**Passage given:**
___
Voters turn a blind eye to the Emergency’s excesses and re-elect Indira Gandhi as prime minister. Months later, Sanjay Gandhi dies in an aircrash.

1981

Salman Rushdie’s Midnight’s Children wins the Booker Prize. The book will later be adjudged the Booker of Bookers. Later in the decade, the Bombay-born Rushdie runs into trouble with the novel The Satanic Verses, which leads to widespread protests and death threats against him in the Islamic world | Getty Images

1982

Colour television comes to India, and the Asian Games is the first big event to be telecast in colour—and that, too, live. (Above) Trained elephants from temples in Kerala being taken to venues in Delhi for the opening ceremony of the Games in November | Getty Images

1983

Team India, led by Kapil Dev, brings home the Prudential World Cup from Lord’s, England.

Cricket is already a religion in India. In the decades to come, Sachin Tendulkar will emerge as the god of cricket, and the Indian Premier League will be one of the most valued sporting events in the world.

(Above) Kapil with Mohinder Amarnath at Lord’s | Getty Images

1984

Operation Blue Star, to flush out terrorists in the Golden Temple in Amritsar, leads to the death of nearly 600 people, mostly militants, and 79 soldiers. Five months later, Indira Gandhi is assassinated by her bodyguards, and anti-Sikh violence breaks out. Amid the turmoil, the leak of poison gas from the Union Carbide plant in Bhopal results in thousands of deaths. Surely, India’s annus horribilis.
___
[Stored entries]
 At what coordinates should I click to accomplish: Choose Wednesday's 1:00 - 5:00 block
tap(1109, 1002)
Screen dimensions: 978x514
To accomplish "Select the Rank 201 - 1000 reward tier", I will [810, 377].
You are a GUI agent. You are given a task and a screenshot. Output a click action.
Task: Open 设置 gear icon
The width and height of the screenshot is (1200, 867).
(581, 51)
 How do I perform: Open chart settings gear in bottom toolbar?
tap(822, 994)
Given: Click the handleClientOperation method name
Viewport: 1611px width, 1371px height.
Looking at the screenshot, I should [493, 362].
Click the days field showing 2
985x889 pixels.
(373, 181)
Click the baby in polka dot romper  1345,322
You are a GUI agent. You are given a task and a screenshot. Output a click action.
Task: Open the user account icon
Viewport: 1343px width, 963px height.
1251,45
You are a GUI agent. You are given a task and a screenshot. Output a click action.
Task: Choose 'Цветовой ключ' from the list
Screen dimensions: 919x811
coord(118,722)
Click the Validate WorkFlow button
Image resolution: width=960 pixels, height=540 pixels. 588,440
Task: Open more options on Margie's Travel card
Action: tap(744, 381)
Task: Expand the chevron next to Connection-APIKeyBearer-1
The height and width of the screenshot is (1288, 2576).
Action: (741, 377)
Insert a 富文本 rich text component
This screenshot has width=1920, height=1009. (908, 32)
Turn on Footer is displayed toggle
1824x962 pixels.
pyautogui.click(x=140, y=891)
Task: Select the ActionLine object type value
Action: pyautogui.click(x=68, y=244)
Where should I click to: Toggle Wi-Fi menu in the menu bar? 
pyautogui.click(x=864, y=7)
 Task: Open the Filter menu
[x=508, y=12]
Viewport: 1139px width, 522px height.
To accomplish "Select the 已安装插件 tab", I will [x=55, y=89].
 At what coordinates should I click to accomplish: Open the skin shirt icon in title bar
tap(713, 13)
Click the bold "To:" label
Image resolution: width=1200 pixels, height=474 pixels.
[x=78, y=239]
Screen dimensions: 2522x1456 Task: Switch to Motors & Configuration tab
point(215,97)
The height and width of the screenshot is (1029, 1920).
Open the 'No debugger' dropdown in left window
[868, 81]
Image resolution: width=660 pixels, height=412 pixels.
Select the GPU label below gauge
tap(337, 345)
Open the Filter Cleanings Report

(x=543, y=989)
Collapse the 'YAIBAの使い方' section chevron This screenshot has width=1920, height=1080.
___
**Tasks and exercises:**
- A) In the timeline of India in the 1980s, who led Team India to the Prudential World Cup at Lord's?
- B) Extend the timeline of India in the 1980s onward from its 1984 entry.

**Written answers:**
- A) Kapil Dev

- B)
(Above) Rajiv Gandhi, Indira’s son and successor as prime minister, with his wife, Sonia, and daughter Priyanka, at Indira’s funeral | Getty Images

1985

(From left) All-Assam Students’ Union leaders Lalit Rajkhowa, Prafulla Kumar Mahanta, Nagen Sarma and Brigu Phukan in Delhi after signing the Assam Accord with the Rajiv Gandhi government. The accord, and Mahanta’s subsequent appointment as Assam chief minister, bring a sense of stability to the politically volatile state. A slew of peace accords in various states follow | Getty Images

1986

The government passes the Muslim Women (Protection of Rights on Divorce) Act, negating the Supreme Court’s judgment in the Shah Bano case that took the maintenance issue out of the ambit of Muslim personal law. The government’s move is the beginning of vote bank politics in India.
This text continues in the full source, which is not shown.